> _APPLY WHAT YOU READ_
• A. List every year or decade mentioned in the description of biomedical text mining research below.
• B. Resume the description of biomedical text mining research, picking up after its final sentence.

*** Opening of SOURCE DOCUMENT ***

Processing and management of clinical records and research literature is a critical component of biomedical research and clinical practice. Our biomedical research partners, based in hospitals and institutes in the Melbourne biomedical precinct, have identified this cost as a significant bottleneck in their work, and see a strong need for methods for making sense of large volumes of text. Existing technology addresses neither of these specific needs, nor broader problems of searching and summarising massive specialised collections.
BioTALA --- BioMedical Text and Language Applications --- is developing "text mining" technologies to (semi-)automatically discover and visualise information from genetic and other biomedical research and clinical documents. Drawing on the team's leading strengths in information retrieval and natural lanuage processing, we aim to develop and apply text mining techniques to a variety of practical problems faced by biomedical researchers.
We are developing fundamental algorithms and tools in the context of specific applications, basing our activities on issues identified as significant by our biomedical research collaborators. These biomedical researchers are investigating cutting-edge biomedical and clinical research topics in world-leading research institutes, and have found that issues with text are a critical bottleneck. We are developing innovative technologies that address specific problems identified by our partners where the technologies are deemed to be likely to be of broad value.
Our Research
Language Technology and Information Retrieval have long histories in the medical domain dating back to the 1960s. Since the completion of the human genome project in 2001, researchers in both areas have become increasingly involved in the information management challenges that have arisen from the rate at which new publications are being added to the bibliome. However, despite the recent flurry of activity by the information retrieval, machine learning, and language technology communities in the biomedical arena, there has not been an enthusiastic uptake of these technologies by biomedical researchers. In an invited talk at the ACL-BioNLP workshop in 2007, Alfonso Valencia (Centro Nacional de Biotecnologia, Spain) stated that there is a growing gulf between what computer science researchers perceived to be of interest to biomedical personnel and what pain points these people are actually experiencing on a day-to-day basis. He implored researchers to focus their efforts on tasks that really mattered to
the biomedical community.

*** Close of SOURCE DOCUMENT ***
*** Opening of DATASET RECORDS ***

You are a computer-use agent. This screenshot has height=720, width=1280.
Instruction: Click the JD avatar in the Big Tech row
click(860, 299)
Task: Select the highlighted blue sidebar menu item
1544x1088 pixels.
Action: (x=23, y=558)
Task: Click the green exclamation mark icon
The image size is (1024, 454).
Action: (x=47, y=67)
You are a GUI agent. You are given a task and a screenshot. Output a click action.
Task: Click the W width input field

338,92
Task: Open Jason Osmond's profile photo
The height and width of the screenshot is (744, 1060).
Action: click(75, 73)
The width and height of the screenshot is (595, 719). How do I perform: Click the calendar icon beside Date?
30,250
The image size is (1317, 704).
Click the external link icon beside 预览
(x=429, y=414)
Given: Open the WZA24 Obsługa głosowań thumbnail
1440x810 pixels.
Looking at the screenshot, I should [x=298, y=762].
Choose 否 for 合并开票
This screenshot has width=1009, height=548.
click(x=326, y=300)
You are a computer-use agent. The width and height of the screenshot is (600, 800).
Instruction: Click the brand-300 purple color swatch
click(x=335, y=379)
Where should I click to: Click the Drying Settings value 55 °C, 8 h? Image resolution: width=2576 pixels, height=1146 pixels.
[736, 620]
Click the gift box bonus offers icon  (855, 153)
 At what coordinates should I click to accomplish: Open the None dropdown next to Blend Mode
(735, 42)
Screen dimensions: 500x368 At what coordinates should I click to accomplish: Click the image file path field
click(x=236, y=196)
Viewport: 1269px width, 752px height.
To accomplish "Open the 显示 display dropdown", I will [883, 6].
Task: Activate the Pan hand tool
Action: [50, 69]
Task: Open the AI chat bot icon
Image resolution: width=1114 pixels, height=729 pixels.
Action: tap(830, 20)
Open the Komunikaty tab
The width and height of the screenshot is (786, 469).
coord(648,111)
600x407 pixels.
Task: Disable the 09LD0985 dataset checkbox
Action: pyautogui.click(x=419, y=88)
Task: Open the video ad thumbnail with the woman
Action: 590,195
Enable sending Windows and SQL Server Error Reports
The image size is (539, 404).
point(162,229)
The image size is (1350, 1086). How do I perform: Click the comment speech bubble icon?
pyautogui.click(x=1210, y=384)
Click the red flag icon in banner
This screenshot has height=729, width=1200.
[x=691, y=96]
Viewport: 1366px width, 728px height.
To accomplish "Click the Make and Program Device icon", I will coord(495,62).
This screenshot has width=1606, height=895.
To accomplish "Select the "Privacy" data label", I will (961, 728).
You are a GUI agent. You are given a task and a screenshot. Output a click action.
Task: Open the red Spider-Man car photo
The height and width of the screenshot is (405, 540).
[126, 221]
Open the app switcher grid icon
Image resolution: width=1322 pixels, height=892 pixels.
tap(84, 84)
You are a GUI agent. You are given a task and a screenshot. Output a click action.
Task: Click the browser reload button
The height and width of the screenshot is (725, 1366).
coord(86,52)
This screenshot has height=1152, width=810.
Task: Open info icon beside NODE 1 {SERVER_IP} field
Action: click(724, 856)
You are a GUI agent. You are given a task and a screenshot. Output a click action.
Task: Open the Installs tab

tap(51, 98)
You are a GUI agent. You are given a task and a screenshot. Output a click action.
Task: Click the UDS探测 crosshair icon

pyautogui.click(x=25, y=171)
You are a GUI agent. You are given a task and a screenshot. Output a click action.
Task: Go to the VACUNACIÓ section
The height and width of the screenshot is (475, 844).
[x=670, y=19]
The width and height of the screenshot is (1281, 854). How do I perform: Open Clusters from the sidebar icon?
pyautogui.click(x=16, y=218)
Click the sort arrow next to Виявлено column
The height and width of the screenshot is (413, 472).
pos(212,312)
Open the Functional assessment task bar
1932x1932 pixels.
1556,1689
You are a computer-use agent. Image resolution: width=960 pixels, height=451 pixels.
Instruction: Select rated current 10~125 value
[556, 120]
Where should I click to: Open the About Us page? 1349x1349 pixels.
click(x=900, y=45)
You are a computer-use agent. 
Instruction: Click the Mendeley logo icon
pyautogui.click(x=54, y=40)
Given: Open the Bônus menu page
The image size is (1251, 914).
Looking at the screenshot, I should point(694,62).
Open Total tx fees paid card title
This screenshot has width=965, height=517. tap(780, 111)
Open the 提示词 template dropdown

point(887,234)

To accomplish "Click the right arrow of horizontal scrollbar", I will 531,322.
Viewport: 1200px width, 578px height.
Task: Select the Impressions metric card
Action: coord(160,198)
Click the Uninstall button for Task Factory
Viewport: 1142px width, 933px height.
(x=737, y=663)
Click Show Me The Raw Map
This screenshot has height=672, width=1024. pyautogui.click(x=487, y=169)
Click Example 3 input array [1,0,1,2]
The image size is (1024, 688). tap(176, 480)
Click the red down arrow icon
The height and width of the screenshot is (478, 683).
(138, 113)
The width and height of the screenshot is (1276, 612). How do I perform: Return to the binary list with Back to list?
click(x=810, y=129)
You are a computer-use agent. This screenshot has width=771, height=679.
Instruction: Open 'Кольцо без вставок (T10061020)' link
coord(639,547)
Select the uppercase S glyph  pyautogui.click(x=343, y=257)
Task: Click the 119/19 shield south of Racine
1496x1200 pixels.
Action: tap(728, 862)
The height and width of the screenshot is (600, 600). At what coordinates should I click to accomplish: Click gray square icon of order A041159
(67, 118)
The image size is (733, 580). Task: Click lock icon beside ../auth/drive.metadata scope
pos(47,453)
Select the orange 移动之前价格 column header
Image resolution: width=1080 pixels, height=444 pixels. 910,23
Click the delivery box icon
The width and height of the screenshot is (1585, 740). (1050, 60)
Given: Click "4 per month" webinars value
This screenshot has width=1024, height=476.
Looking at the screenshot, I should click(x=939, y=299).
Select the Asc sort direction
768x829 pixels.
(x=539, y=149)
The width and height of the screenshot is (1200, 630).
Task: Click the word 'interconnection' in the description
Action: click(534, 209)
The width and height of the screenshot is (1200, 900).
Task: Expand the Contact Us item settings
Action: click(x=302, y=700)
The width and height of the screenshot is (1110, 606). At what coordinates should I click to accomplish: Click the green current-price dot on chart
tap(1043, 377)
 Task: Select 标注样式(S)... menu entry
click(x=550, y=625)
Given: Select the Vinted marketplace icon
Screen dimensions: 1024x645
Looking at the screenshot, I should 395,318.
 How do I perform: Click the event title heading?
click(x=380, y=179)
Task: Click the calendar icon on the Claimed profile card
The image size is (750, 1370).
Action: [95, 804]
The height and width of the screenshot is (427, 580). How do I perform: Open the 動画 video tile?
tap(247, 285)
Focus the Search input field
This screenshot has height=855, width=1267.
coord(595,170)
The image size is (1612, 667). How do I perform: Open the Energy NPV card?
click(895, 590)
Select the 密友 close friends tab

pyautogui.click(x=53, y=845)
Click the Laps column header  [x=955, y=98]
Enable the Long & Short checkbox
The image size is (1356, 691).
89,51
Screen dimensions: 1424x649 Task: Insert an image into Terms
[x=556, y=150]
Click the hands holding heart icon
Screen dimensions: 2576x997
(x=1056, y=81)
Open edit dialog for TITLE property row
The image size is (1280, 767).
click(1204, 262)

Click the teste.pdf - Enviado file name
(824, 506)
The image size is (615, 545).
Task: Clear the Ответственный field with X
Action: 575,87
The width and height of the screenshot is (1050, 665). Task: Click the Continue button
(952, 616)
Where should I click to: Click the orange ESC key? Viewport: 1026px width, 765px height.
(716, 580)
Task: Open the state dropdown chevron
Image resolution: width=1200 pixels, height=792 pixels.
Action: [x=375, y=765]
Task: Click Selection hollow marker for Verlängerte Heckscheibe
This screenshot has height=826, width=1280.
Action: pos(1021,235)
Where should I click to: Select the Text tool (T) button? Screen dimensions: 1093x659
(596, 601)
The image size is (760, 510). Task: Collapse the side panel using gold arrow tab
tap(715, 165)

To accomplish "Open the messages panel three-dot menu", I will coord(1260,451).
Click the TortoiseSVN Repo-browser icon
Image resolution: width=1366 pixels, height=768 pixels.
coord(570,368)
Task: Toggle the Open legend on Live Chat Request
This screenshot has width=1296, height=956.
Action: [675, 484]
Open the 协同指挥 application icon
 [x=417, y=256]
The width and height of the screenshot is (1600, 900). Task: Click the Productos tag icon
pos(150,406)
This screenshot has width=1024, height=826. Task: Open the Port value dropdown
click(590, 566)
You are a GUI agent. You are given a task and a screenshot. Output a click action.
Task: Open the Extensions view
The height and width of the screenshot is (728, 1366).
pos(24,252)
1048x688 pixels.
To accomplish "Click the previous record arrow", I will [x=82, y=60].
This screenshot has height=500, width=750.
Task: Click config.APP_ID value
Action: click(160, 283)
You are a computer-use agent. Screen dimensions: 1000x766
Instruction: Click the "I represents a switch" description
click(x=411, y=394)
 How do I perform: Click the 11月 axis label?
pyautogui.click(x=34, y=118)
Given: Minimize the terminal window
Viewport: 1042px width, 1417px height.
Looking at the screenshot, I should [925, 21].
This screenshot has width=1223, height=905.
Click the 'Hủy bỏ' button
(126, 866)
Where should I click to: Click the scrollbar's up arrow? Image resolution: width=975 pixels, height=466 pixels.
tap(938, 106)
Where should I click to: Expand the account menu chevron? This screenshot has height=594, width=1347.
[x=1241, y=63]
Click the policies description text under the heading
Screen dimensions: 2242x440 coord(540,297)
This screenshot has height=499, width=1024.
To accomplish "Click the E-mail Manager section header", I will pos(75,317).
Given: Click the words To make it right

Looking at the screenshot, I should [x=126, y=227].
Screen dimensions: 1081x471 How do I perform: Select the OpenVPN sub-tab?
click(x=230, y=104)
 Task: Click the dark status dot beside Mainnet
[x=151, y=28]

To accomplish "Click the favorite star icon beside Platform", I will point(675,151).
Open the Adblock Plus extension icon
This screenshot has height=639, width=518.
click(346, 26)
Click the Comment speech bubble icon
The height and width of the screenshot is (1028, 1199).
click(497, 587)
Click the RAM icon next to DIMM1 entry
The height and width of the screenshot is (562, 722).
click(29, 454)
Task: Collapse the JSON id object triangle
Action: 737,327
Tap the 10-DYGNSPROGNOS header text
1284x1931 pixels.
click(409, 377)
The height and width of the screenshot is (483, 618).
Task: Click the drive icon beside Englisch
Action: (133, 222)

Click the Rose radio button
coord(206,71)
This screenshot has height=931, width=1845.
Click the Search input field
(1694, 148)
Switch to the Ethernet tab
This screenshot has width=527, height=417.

*** Close of DATASET RECORDS ***

> _NUMBERED RESPONSES_
• A. 1960s, 2001, 2007

• B.
The aim of the BioTALA project is to bridge the gap between biomedical information needs and LT/IR research focus. BioTALA is ideally positioned to do this, given Melbourne's status as Australia's Biomedical research hub, and through our established links with our biomedical partners.
Our current focus is on the following research themes:
- Fact extraction. This is the process of finding relationships between biological entities in the biomedical literature. In conjunction with one of our partners we are investigating the use of fact extraction the task of curating locus-specific databases, i.e. databases containing information about the mutations associated with a specific gene.
- Text summarisation is the process of generating a more concise representation of textual data. For example, we are investigating the application of summarisation to the task of automatically updating clincial evidence-based reviews.
- Information retrieval is concerned with information organisation and retrieval tasks such as document search, clustering and filtering. The collation of relevant documents is an essential preprocessing step in our information management architecture. The success of the technologies developed in the summarisation and fact extraction strands is dependent on the correct identification of relevant documents.

What will this research achieve?
The outcomes of this project will be a customisable platform for document processing, as well as a suite of tools leveraging language technology to process documents by detecting pertinent information relevant to the information task, such as location names or biomedical terms.
Another major outcome will be tools for organising search results in ways that make information more accessible, including clustering of related results and summarisation of documents.
These tools are designed to interface to different search engines, allowing existing engines to have their search capabilities upgraded.